Now on to the implementation. Lets create a new entity called a "Workflow". Each Workflow instance will contain fields listing the users in each editorial role for that workflow. We can have as many different workflows defined as we need, with different sets of users in each. Now we create a relation called "Moderated", using the Relation module. This is a unique, directional relationship, with the source entity being a node and the target being a workfow. Every content type would have a default workflow assigned to it, so this relationship could be created automatically when the node is created, but administrators would have the ability to change the target of the Moderated relationship from one workflow to another, for a given node, on a case-by-case basis.
Let's pause for a moment and consider the Drupal permission system, which is one of the primary motivations for my approach. Normally you would create user roles for each workflow role and assign permissions accordingly. However, I may need ten or more workflows and each of those will have four editorial roles, which means I'd need at least forty different user roles. This seems a bit excessive. Instead, I'm proposing we only have three user roles: Workflow Editor, Workflow Reviewer and Workflow Approver (remember Overseers have the same permissions as Approvers); but no users would actually be assigned to any of these roles. Instead, when viewing a node, the system could look to see if you are in the list of Editors on the related workflow. If you are, then it would temporarily treat you as if you had the Workflow Editor role (see the OG User Roles module from D6 for a similar approach). The other roles would be assigned in a similar manner. This means I only need to concern myself with configuring permissions settings for three roles, which makes site maintenance easier. It also means I can give someone permission to edit workflow assignments, without giving them any access to edit user accounts. In fact, I could allow a user to create and manage new workflows, without giving them any access to the permissions system at all.
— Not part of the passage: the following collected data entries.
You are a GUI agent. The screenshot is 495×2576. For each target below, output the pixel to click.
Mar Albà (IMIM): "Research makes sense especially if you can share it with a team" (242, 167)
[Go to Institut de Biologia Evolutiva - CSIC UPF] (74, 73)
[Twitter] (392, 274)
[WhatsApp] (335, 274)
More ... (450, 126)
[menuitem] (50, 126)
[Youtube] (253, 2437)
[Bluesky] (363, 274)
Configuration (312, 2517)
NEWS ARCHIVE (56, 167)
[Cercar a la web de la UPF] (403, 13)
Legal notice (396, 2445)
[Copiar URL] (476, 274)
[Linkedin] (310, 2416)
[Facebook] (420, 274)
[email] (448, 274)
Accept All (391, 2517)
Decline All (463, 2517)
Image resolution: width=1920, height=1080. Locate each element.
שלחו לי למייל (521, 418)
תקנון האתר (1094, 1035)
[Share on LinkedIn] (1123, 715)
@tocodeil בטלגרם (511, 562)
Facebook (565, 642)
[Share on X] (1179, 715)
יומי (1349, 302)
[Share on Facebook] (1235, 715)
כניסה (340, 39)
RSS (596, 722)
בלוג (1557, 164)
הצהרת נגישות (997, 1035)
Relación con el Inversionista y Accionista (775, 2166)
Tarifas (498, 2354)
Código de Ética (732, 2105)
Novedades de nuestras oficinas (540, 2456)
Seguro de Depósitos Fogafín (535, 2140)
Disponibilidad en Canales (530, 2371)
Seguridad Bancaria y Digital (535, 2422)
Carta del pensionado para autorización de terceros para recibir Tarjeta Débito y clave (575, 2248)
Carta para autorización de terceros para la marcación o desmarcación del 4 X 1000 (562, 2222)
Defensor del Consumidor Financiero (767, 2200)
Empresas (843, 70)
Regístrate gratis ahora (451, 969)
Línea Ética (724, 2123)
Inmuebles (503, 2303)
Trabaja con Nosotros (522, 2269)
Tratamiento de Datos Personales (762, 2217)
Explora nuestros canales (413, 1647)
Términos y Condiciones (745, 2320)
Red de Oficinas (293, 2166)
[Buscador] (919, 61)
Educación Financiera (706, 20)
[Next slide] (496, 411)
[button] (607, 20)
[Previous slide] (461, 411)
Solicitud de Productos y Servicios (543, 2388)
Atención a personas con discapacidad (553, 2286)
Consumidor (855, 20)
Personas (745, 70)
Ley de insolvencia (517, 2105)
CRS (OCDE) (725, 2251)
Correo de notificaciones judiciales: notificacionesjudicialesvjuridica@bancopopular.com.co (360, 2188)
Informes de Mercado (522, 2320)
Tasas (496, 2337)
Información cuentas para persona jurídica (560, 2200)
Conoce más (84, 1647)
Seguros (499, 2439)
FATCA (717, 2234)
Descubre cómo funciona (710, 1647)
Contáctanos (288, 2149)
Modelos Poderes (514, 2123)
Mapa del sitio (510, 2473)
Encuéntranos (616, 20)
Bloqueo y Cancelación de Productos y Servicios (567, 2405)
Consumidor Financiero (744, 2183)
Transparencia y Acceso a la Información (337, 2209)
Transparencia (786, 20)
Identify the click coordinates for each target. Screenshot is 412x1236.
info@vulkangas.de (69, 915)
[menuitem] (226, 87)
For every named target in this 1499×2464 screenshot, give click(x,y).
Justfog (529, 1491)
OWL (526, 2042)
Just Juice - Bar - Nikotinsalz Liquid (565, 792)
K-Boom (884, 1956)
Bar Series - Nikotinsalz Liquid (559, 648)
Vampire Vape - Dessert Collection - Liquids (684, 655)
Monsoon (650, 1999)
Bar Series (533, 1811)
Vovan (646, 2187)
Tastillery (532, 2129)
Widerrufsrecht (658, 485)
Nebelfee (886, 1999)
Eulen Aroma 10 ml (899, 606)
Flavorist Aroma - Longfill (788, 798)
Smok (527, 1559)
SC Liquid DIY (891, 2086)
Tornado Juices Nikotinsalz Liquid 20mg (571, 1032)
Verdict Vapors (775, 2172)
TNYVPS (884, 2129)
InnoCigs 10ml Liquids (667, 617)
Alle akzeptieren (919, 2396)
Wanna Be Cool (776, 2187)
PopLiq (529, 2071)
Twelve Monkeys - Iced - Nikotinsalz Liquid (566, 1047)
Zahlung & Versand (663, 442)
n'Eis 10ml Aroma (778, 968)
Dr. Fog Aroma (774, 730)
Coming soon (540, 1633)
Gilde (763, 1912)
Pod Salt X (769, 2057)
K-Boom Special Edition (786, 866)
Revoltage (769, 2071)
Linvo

Now, to make this more interesting, let's consider that relations are fieldable entities. So, I can add some override fields to my Moderated relation, allowing me to add or remove additional users to/from each of the editorial roles on a node-by-node basis. Now, when a node is loaded, the system can take the default user lists provided on the Workflow, apply any overrides from the Moderated relation and then look to see if the current user should be assigned any of the workflow user roles. This has the added benefit of maintaining overrides even if the base workflow is edited, or if the nodes relation is switched to a different workflow target.
Already this seems pretty cool to me, but I wonder if we could take it one step further. What if we could create a parent/child relation between workflows? Then the system becomes hierarchical. The roles granted on any given page would be the sum of the roles granted on all parent workflows, with the current node's overrides applied. This sounds interesting to me in theory, but truth be told, I also question its feasibility in practice.
Even without the hierarchical workflows, I think this would be an extremely powerful and flexible workflow system. Any thoughts on the approach? Hidden gotchas? Does this seem reasonably doable?